Rochester Regional Health, a sprawling healthcare system in upstate New York, had been exploring ways to expand its use of cloud contact center service when COVID-19 hit. Almost overnight, the organization found itself, as many did, needing to accelerate its cloud migration plans.
For Rochester Regional Health, the need to fast-track its cloud strategy started to become apparent on March 16, just one day after technical operations managers returned from a site visit to Genesys regarding migration to the Genesys Cloud platform. That’s when call volume started skyrocketing and the push for work from home began.
Fortunately, the healthcare organization was well-positioned to accelerate its plans. For about six years, it had been running a “blended solution” with some locally hosted Genesys PureConnect Cloud, plus Avaya and other on-premises systems, supporting 25 distinct call centers. The environment was cumbersome. “We couldn’t even transfer calls from one hospital to the other without some issue occurring or call dropping,” described Robert Allen, manager of communication center technical operations, during
this Genesys podcast.
Given the complexity of running that blending environment, the tech ops team had already evaluated next steps and made the decision to consolidate onto the Genesys Cloud platform, Jason Zawodzinski, senior project manager of technical operations, told No Jitter.
From its centralized Patient Communications Center, Rochester Regional Health manages patient outreach, scheduling, billing, customer service, and nursing for nearly 90 facilities, including 66 primary care locations, five hospital locations, and eight senior living facilities. It has some 16,000 employees, including 2,300 medical staff and about 500 contact center agents, plus 2,500 volunteers across the system.
On that mid-March day, the center saw its first COVID-19-related spike in call volume — a 25% increase in a single day, Allen said. In addition, Rochester Regional Health needed to figure out how to get employees working from home. Being in the command center, Zawodzinski said he observed a constant thread on every call, and in every meeting, at least several times a day: “How do we get our employees working from home?”

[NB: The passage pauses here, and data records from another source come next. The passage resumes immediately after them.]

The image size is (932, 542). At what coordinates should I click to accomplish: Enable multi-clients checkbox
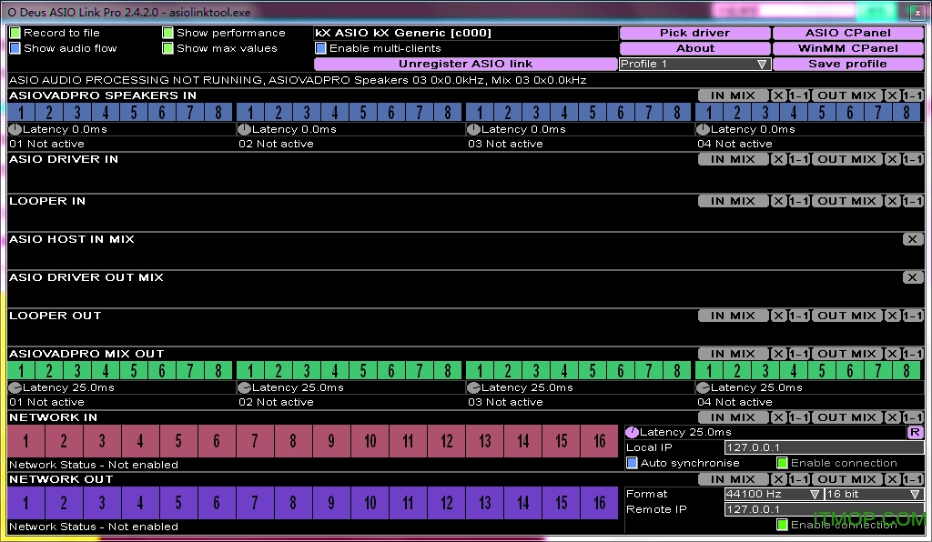320,48
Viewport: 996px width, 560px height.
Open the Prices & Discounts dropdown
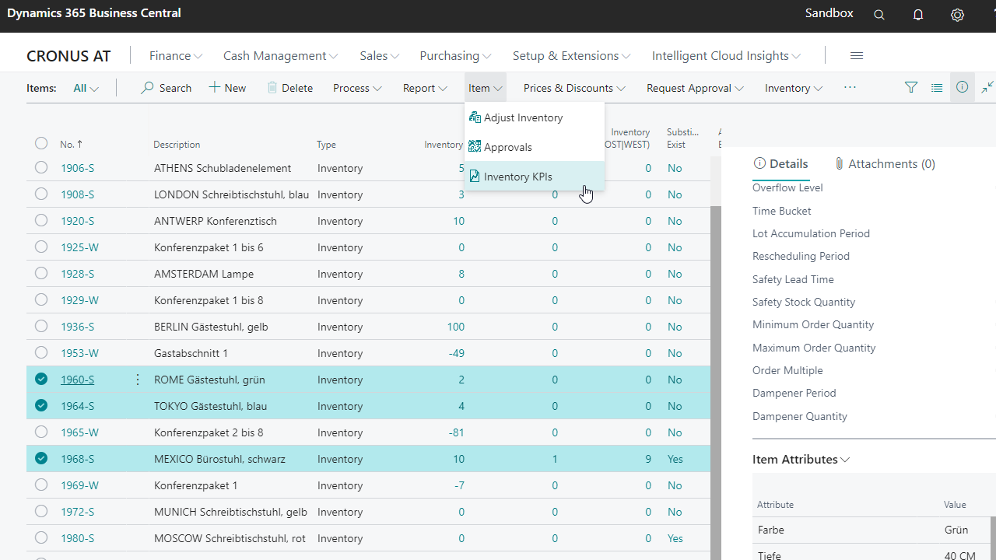pos(574,88)
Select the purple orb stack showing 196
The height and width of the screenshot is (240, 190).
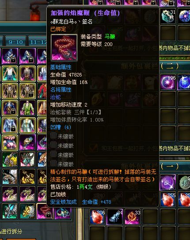coord(168,82)
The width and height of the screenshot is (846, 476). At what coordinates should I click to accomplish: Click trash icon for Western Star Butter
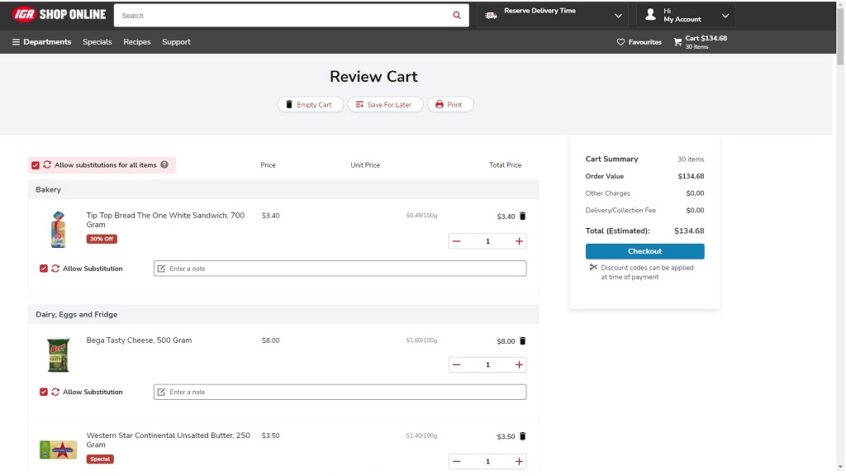point(522,436)
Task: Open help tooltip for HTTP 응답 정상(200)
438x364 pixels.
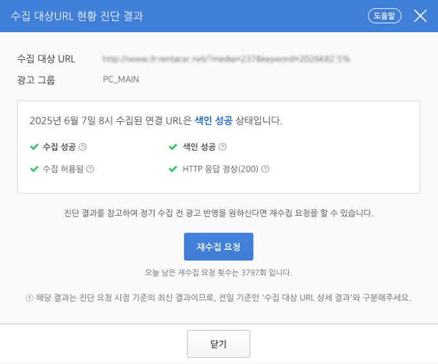Action: 265,169

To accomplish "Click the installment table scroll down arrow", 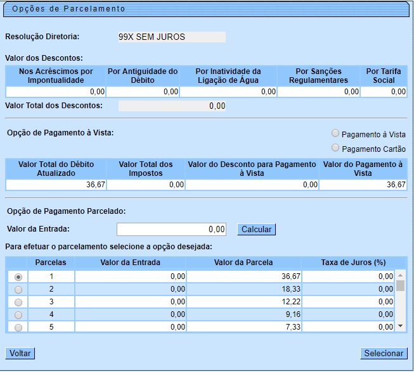I will [400, 326].
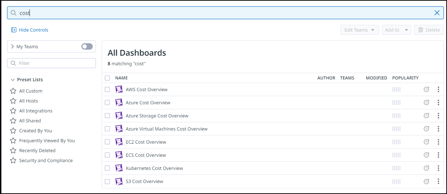Check the EC2 Cost Overview checkbox
Screen dimensions: 447x194
[x=107, y=142]
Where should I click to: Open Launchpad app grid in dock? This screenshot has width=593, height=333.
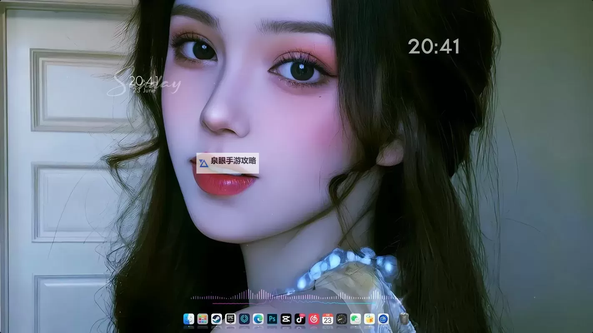[203, 319]
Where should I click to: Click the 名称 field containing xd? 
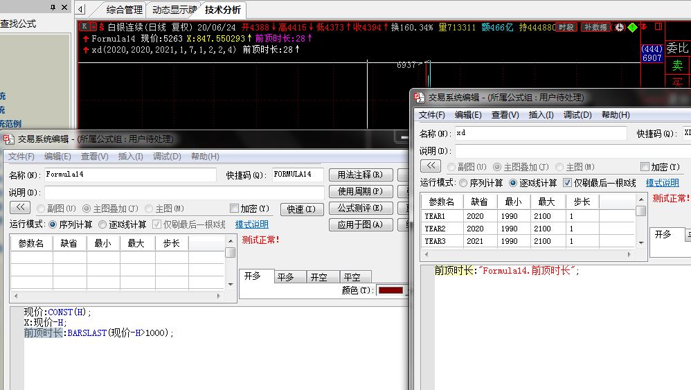[x=540, y=133]
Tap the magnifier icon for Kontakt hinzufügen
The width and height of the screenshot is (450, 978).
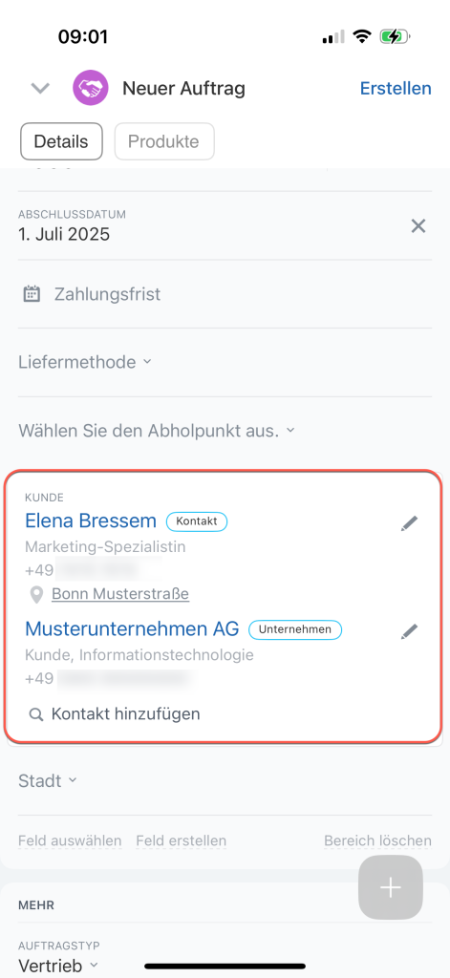click(x=36, y=714)
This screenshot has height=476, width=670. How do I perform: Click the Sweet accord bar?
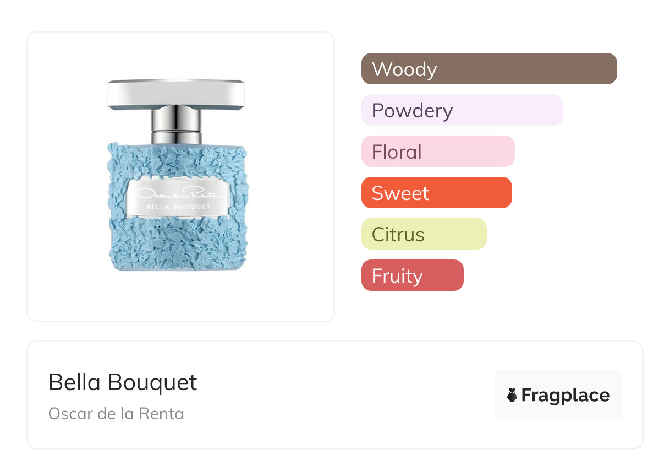[437, 193]
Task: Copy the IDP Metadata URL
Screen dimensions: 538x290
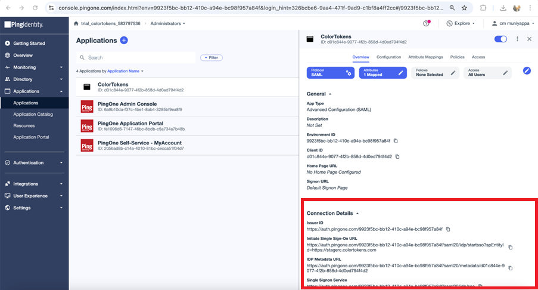Action: tap(510, 268)
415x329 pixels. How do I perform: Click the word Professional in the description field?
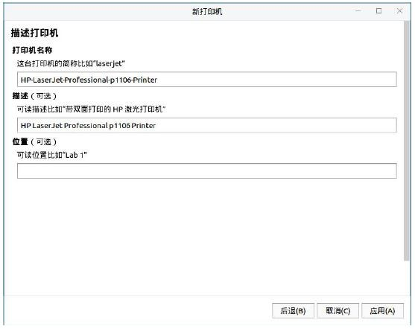86,125
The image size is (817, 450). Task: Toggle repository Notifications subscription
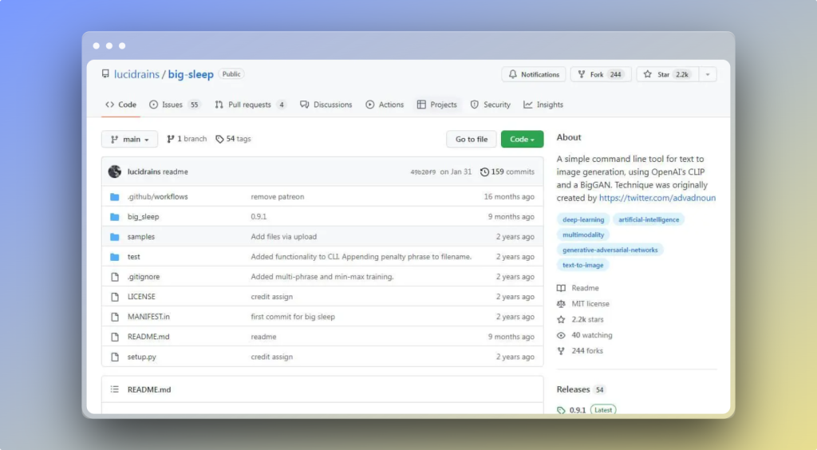coord(534,74)
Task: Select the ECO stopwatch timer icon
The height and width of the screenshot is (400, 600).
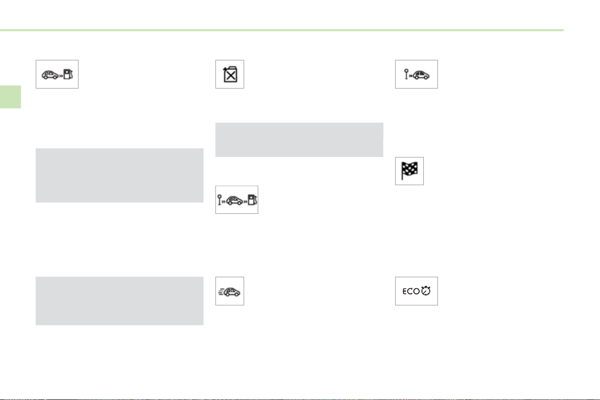Action: click(416, 291)
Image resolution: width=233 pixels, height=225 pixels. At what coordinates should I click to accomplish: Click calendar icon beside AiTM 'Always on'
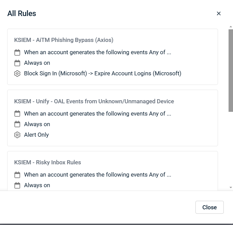coord(17,63)
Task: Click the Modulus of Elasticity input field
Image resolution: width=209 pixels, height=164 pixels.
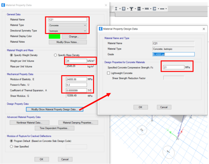Action: click(x=76, y=79)
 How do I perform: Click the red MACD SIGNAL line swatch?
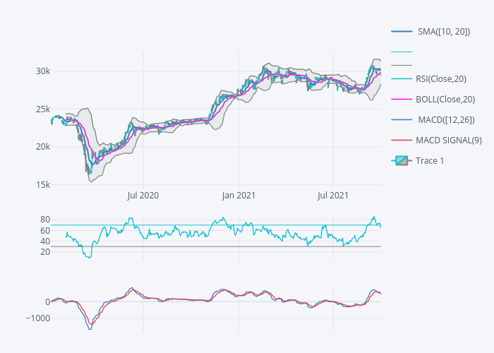[402, 140]
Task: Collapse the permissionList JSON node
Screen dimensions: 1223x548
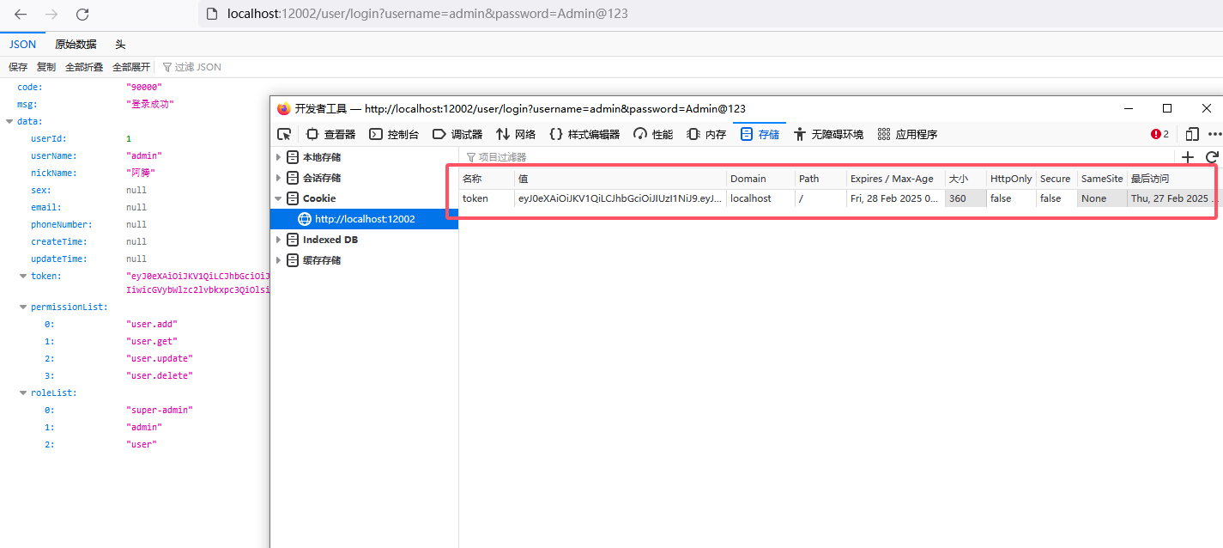Action: pyautogui.click(x=23, y=307)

Keeping pace with the WFH shift was a challenge. Many employees, including those in the surgical, cardiology, and orthopedic units, were supported via outdated legacy systems that didn’t support remote connectivity, Zawodzinski said. With everyone working remotely, and telehealth visits being more obligatory than elective, Rochester Regional Health knew the time had come to move quickly to Genesys Cloud. The tech ops team had to swivel quickly, and was able to move 275 to 300 users onto Genesys Cloud in a short timeframe, Zawodzinski said.
Consolidating on a cloud platform “just makes sense” given that more than 80% of the workforce is working remotely now, with “the majority of agents likely to remain teleworking in the future,” Zawodzinski said.
In addition, the cloud platform brings much needed improvements for contact center performance, he added. For one, agents no longer must repeat themselves due to poor line quality, for example, and the operations team has found that agents in the billing department have been able to shave 20 to 30 seconds of dialogue with customers, simply by not having to repeat themselves. “That’s big. We get the patient on the phone and allow that time for us to have a dialogue, as opposed to repeating yourself over-and-over,” Zawodzinski said.
For another, Rochester Regional Health can take advantage of the platform’s advanced skills-based routing to better distribute customer calls, emails, and chats to select pools of agents. Plus, the new platform allows agents to handle more than one email or chat at a time, we well as pause calls when taking patient details.
The initial rollout is complete, and the tech ops team is now focusing on migrating those users still on the Avaya on-prem system to Genesys Cloud, with plans to finish that phase two migration by May 2021, Zawodzinski said. Also, on the roadmap are workforce engagement and advanced analytics.
In the coming weeks, Rochester Regional Health has plans to open a sizeable critical care center. But given the environment that we’re currently living in, and the shift in how team members are working, Zawodzinski hinted that it might be the last brick-and-mortar facility the organization decides to build.